In the case of the 2 Cell blade versus the 2 Woodcrests, it is a matter of 2 coherent caches for Cell for the usually non-critical PPEs, versus a more complex set of caches that on average looks like something between 8 and 4 caches for the performance-critical cores on the x86 platform.
Ah ok in this example - 2Cell blade - there's still going to be off chip communication going on;
so it's not necasserily internal bandwidth. It's still having to divide up into multiple independant working sets with main memory being the final point of sharing.
on the 9 v 4 issue - whats the count of execution units (and functionality per unit..)?
"What's the difference from a software point of view between a peer core and a synergistic core?" .
Well the biggest difference from a software point of view is the manual async cache management/"distributed memory" ???
In porting regular code to DMA you're having to encode not just the locality, but also assumptions about object ownership per thread.
It's almost like the concept of 'syntactic Salt' at the program design level- a hoop you have to jump through to prove you know whats going on.
You've done this work at design/compile time, so the processor doesn't need to waste silicon/watts on guessing it at run time.
Isn't it <20m transistors for an SPE, vs approx 50m for a Xenon core or PPE. (and god knows how many for a Core2.. but i suppose you have to count execution units x clock etc to make a comparison) So thats where the benefit of the approach shows up...

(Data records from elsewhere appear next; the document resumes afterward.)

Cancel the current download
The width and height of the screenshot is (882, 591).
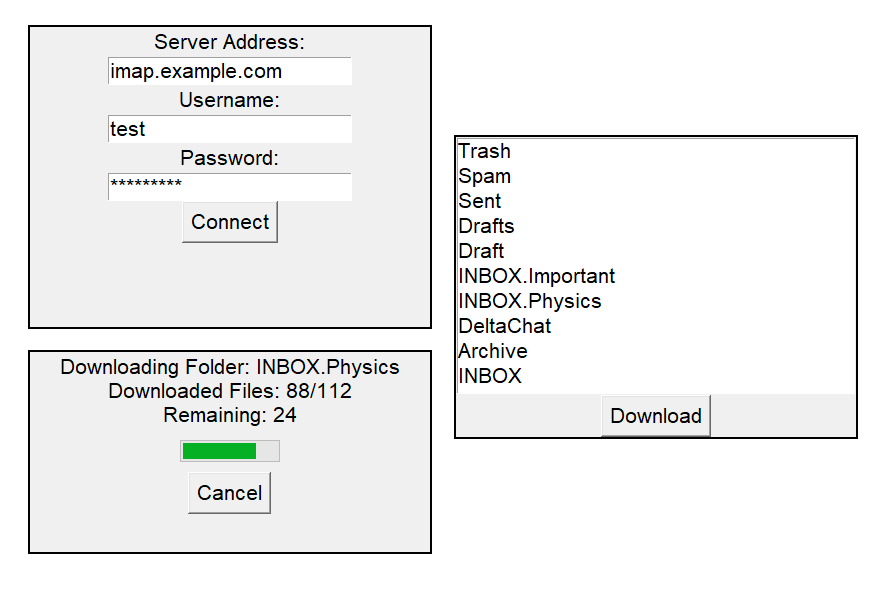click(230, 492)
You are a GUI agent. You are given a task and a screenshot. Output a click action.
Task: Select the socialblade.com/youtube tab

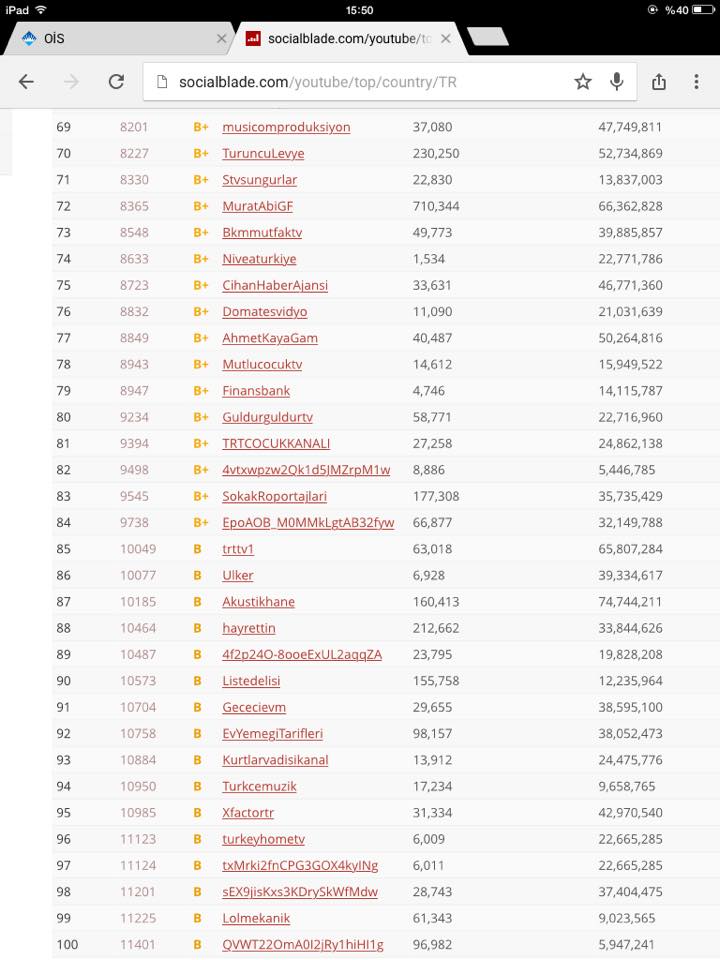coord(350,39)
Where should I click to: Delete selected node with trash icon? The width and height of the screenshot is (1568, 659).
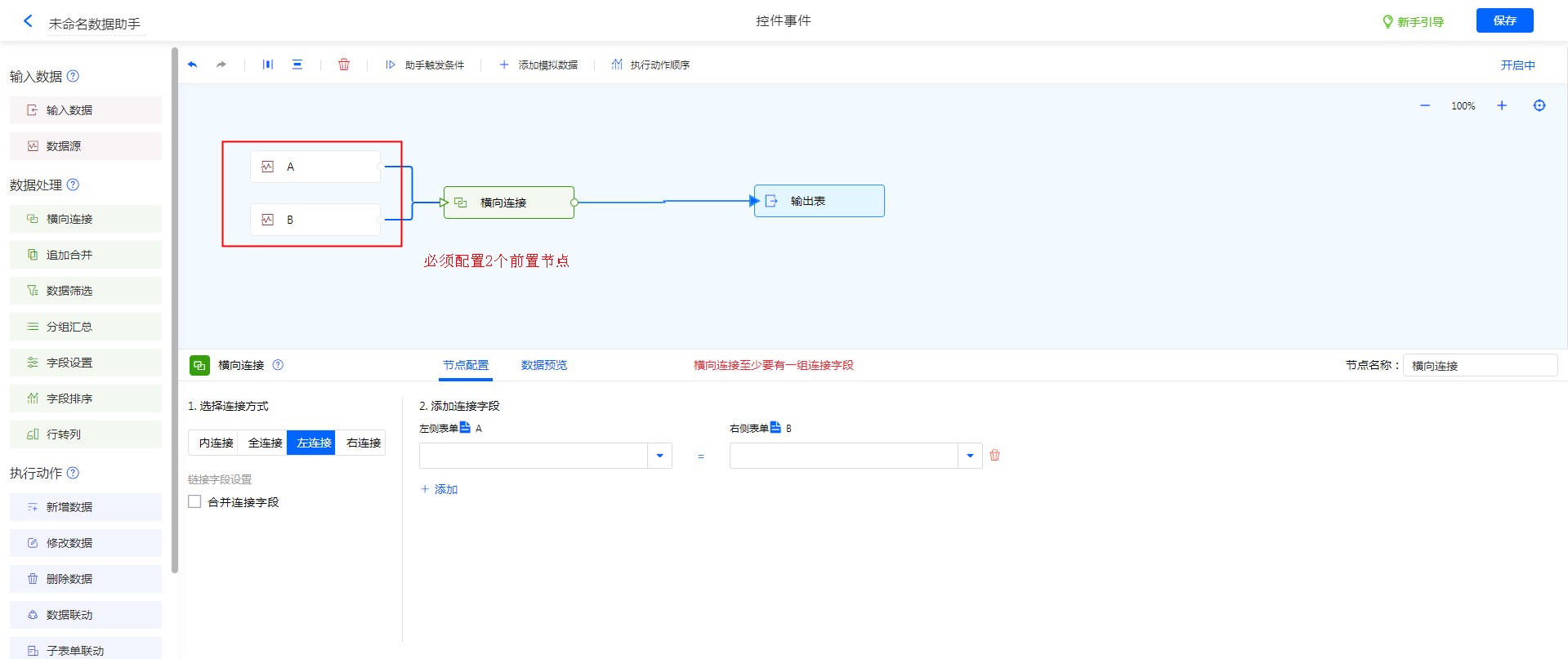344,65
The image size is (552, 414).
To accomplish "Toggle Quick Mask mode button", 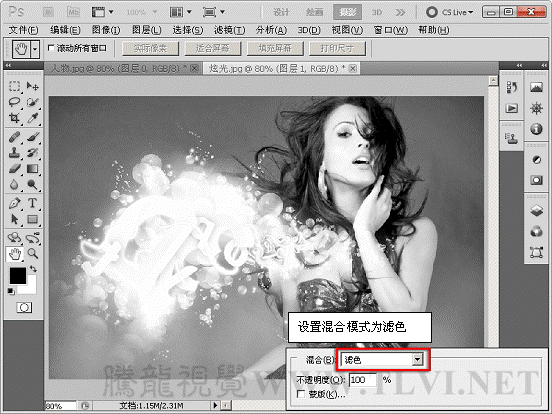I will coord(24,308).
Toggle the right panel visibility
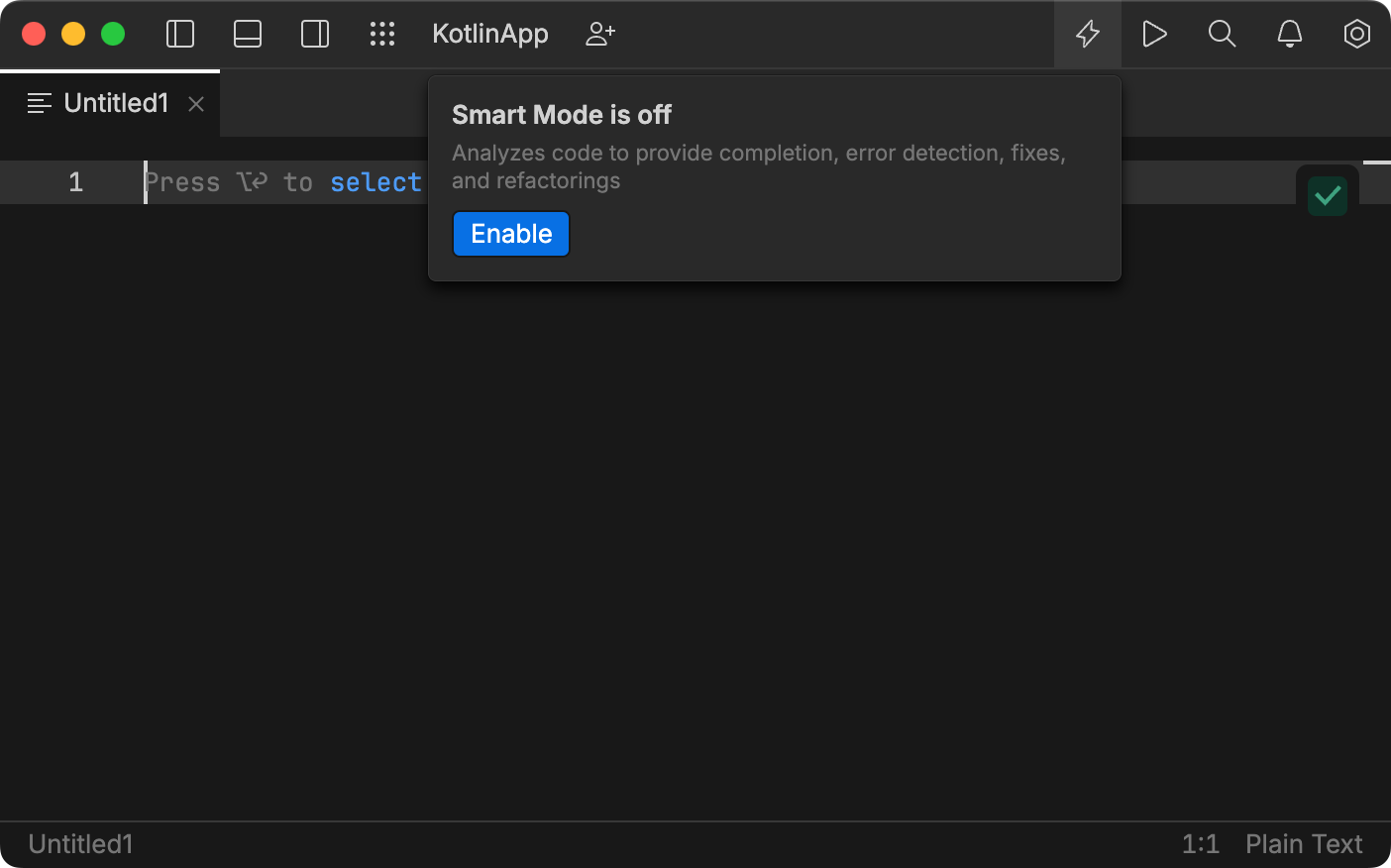Image resolution: width=1391 pixels, height=868 pixels. 314,34
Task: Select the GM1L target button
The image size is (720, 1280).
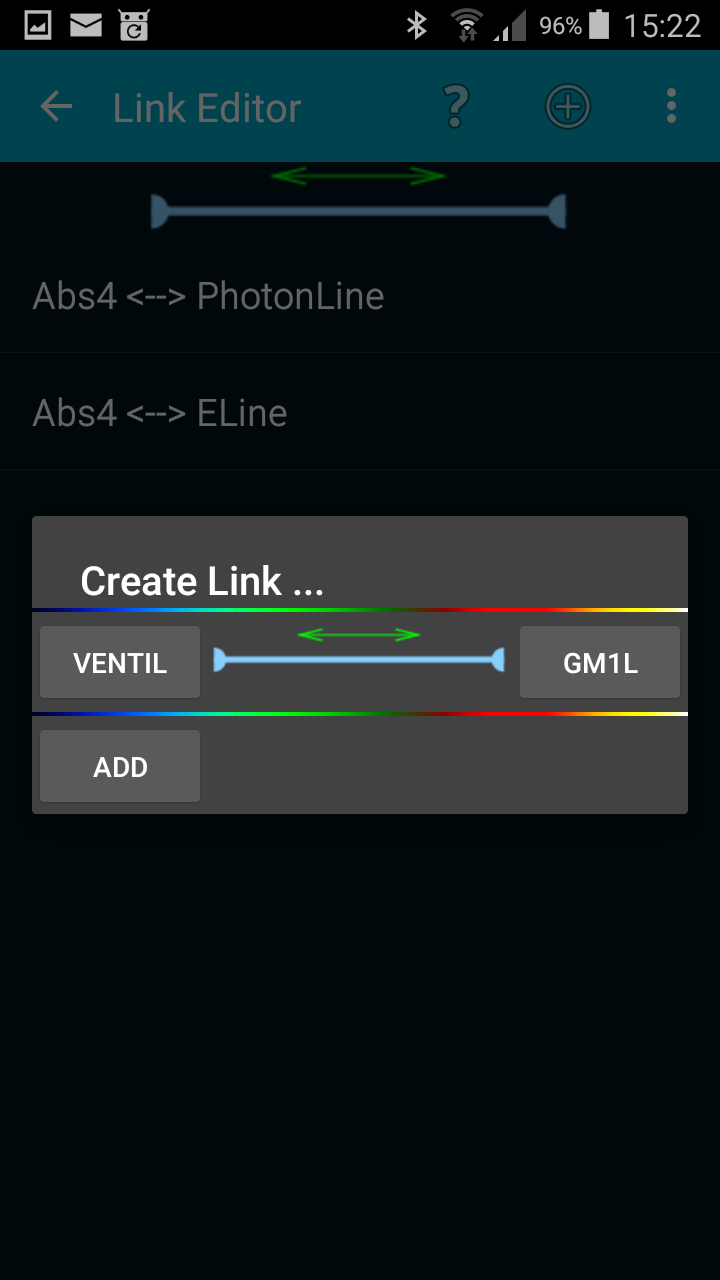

I know the cell also gets a benefit over other processors for it's clean SIMD based instruction set.. I've no idea how much that contributes here.
The question some of my colleagues have is "but how much of this can you do with decent cache control instructions". - a properly shared L2 should be able to do the job of inter-LS transfers? - Prefetch +(Hyperthreading?) could help deal with cache misses (without the expense of oooe)? - maybe increase the line size to get the effect of the larger dma transfers?
- the difference is the wasted control logic, right ??
when i say "i like the clarity" - i like the fact you appear to be able to take more implementation decisions based on reasoning (one big factor being code coherence, you actually know the size of each module earlier..) rather than measuring random cache effects

that seems to point to something being very 'right' about the cell.
Whats Larabee going to do. I had heard that they definitely won't do cell style DMA "but for high thoughput they will definitely extend the memory model , you wont be far off if you think for the cell". locked cache lines?